* Material to process
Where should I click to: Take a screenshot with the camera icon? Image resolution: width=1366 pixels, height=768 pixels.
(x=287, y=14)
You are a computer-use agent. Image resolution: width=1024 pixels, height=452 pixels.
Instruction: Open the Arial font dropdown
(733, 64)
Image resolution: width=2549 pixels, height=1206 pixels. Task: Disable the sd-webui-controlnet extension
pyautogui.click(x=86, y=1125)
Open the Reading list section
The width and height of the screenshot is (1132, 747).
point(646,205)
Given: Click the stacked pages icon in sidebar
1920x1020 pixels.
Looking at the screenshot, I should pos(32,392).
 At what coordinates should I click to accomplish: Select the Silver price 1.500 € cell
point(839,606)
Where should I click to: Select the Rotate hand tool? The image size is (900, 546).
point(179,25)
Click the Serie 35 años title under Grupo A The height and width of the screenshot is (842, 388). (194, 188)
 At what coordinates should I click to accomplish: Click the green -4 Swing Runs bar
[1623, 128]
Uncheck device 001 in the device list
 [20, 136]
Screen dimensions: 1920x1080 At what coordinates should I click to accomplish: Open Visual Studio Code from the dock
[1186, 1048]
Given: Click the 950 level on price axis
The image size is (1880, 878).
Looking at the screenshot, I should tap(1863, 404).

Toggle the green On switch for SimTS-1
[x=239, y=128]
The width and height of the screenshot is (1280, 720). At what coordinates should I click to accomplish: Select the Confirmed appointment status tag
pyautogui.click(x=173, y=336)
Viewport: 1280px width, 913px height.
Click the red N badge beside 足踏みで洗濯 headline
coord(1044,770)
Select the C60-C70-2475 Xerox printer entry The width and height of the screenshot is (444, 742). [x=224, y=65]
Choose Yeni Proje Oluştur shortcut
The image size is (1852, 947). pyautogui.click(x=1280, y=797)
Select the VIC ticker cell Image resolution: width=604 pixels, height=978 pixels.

* Exercise instructions
Copy out every line of the records above without changing anything.

* Exercise output
Where should I click to: Take a screenshot with the camera icon? Image resolution: width=1366 pixels, height=768 pixels.
(x=287, y=14)
You are a computer-use agent. Image resolution: width=1024 pixels, height=452 pixels.
Instruction: Open the Arial font dropdown
(733, 64)
Image resolution: width=2549 pixels, height=1206 pixels. Task: Disable the sd-webui-controlnet extension
pyautogui.click(x=86, y=1125)
Open the Reading list section
The width and height of the screenshot is (1132, 747).
point(646,205)
Given: Click the stacked pages icon in sidebar
1920x1020 pixels.
Looking at the screenshot, I should pos(32,392).
 At what coordinates should I click to accomplish: Select the Silver price 1.500 € cell
point(839,606)
Where should I click to: Select the Rotate hand tool? The image size is (900, 546).
point(179,25)
Click the Serie 35 años title under Grupo A The height and width of the screenshot is (842, 388). (194, 188)
 At what coordinates should I click to accomplish: Click the green -4 Swing Runs bar
[1623, 128]
Uncheck device 001 in the device list
 [20, 136]
Screen dimensions: 1920x1080 At what coordinates should I click to accomplish: Open Visual Studio Code from the dock
[1186, 1048]
Given: Click the 950 level on price axis
The image size is (1880, 878).
Looking at the screenshot, I should tap(1863, 404).

Toggle the green On switch for SimTS-1
[x=239, y=128]
The width and height of the screenshot is (1280, 720). At what coordinates should I click to accomplish: Select the Confirmed appointment status tag
pyautogui.click(x=173, y=336)
Viewport: 1280px width, 913px height.
Click the red N badge beside 足踏みで洗濯 headline
coord(1044,770)
Select the C60-C70-2475 Xerox printer entry The width and height of the screenshot is (444, 742). [x=224, y=65]
Choose Yeni Proje Oluştur shortcut
The image size is (1852, 947). pyautogui.click(x=1280, y=797)
Select the VIC ticker cell Image resolution: width=604 pixels, height=978 pixels.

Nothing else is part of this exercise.